[[ Given entries, beginning ]]
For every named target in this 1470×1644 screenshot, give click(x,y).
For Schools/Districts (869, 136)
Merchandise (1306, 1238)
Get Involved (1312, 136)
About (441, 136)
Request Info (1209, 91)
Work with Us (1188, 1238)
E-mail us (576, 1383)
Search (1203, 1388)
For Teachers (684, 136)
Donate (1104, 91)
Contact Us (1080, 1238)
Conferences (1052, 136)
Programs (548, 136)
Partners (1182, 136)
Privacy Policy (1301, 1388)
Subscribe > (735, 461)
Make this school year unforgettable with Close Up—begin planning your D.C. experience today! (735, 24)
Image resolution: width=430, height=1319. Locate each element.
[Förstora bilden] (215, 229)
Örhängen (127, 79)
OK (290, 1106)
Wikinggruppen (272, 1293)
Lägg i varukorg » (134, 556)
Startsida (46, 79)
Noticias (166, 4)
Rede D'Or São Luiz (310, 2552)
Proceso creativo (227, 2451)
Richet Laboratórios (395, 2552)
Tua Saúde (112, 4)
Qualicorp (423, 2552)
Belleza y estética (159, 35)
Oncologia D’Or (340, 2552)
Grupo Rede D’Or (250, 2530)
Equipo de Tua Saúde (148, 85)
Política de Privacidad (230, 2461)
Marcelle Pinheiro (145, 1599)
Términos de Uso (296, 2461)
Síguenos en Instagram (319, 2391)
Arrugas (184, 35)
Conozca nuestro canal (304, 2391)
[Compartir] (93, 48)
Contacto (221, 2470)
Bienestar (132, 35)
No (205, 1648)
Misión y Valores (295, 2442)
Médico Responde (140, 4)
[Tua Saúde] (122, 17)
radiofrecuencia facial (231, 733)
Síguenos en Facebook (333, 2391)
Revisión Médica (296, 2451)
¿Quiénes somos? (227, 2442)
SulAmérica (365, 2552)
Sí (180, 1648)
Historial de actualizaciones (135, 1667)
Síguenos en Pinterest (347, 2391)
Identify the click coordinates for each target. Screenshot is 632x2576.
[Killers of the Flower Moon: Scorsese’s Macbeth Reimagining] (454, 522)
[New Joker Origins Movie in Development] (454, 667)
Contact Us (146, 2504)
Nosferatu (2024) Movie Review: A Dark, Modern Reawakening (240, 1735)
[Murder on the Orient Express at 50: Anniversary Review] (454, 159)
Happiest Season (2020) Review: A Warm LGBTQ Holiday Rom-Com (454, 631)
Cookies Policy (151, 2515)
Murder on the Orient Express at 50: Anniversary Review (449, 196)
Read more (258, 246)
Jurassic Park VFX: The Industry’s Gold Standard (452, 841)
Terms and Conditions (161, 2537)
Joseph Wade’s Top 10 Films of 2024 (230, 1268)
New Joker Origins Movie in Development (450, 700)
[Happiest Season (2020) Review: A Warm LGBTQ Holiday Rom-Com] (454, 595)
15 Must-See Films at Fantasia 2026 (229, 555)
[[ Given entries, end ]]
**Problem**. Search the material for the string "Season" and show every line that has it.

**Reply**.
Happiest Season (2020) Review: A Warm LGBTQ Holiday Rom-Com (454, 631)
[Happiest Season (2020) Review: A Warm LGBTQ Holiday Rom-Com] (454, 595)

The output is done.